I snatch the telephone receiver. “I-330, is it you?”
“Yes, I. You’re calling so late.”
“Perhaps it is not too late. I want to ask you… I want you to be with me tomorrow. Darling…”
I said the last word almost in a whisper. And for some reason, the memory of an incident this morning at the building site flashed before me. In jest, someone had placed a watch under a hundred-ton hammer—the hammer swung, a gust of wind in the face, and a hundred tons delicately, quietly came to rest upon the fragile watch.
A pause. It seems to me that I hear someone’s whisper there, in her room. Then her voice: “No, I cannot.
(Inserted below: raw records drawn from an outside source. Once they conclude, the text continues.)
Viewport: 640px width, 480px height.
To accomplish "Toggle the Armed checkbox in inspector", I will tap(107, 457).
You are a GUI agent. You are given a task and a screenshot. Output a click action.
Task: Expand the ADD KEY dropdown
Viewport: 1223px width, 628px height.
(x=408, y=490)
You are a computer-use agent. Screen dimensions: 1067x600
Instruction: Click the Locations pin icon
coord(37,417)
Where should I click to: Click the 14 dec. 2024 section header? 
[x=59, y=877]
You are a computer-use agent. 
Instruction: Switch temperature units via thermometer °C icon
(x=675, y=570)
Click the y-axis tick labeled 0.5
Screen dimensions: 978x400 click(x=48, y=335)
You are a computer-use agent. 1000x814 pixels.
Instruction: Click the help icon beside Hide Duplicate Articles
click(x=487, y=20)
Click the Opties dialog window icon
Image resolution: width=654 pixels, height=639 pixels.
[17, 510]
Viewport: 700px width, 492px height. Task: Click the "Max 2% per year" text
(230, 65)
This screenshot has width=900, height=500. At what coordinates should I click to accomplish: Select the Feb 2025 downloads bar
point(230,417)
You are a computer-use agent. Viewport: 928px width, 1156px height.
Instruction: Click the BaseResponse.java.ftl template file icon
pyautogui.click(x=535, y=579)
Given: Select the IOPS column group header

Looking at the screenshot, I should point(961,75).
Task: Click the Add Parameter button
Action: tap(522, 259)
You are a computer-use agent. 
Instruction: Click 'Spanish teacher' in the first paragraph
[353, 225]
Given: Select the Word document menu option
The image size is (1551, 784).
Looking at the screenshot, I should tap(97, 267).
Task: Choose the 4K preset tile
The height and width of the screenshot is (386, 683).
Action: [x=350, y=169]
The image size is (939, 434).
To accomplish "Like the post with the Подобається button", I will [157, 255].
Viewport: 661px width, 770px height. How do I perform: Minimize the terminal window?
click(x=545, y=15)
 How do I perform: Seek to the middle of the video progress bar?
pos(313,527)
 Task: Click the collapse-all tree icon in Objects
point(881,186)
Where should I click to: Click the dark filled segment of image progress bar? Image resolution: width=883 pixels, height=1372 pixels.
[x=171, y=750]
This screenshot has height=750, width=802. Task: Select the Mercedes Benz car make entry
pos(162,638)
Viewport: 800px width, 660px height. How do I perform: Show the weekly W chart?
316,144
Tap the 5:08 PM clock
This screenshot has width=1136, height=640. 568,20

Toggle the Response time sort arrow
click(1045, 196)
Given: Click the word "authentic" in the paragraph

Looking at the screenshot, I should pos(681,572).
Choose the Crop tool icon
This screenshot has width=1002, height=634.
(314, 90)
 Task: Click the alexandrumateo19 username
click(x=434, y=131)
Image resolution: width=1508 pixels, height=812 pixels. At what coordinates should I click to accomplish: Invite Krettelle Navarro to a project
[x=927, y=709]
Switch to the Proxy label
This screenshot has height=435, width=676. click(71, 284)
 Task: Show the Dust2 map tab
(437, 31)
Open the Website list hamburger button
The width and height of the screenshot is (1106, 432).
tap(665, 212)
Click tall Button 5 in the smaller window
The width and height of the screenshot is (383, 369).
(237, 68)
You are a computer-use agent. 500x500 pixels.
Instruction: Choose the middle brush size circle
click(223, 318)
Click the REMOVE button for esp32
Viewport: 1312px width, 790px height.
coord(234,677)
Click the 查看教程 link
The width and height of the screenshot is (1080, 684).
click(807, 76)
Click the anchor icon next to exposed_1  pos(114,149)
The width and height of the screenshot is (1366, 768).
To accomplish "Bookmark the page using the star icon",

You understand—I would myself… No, no, I cannot. Why? You will see tomorrow.”
Twenty-fifth Entry
Before the ceremony, everyone stood still and, like a solemn, slow canopy, the Hymn swayed over our heads—hundreds of trumpets from the Music Plant and millions of human voices—and for a second I forgot everything. I forgot the disquieting hints of I-330 about today’s celebration; I think I forgot even her. I was the boy who had once wept on this day over a tiny spot on his unif, visible to no one but himself. No one around may see the black, indelible spots I am covered with, but I know that I—a criminal—have no right to be among these frank, wide-open faces. If I could only stand up and shout, scream out everything about myself. And let it mean the end— let it!—if only for a moment I can feel myself as pure and thoughtless as this childishly innocent blue sky.
All eyes were raised. In the unblemished morning blue, still moist with night’s tears—a barely visible speck, now dark, now glowing in the sun’s rays. It was He, the new Jehovah, coming down to us from heaven, as wise and loving-cruel as the Jehovah of the ancients. He came nearer and nearer, and millions of hearts rose higher and higher to meet Him. Now He sees us. And, together with Him, I mentally look down from above on the concentric circles of the platforms, marked by the thin blue dotted lines of our unifs, like cobweb circles spangled with microscopic suns (our gleaming badges). And in a moment, He will sit down in the center of the cobweb, the white wise Spider— the white-robed Benefactor, who has wisely bound us hand and foot with the beneficent nets of happiness.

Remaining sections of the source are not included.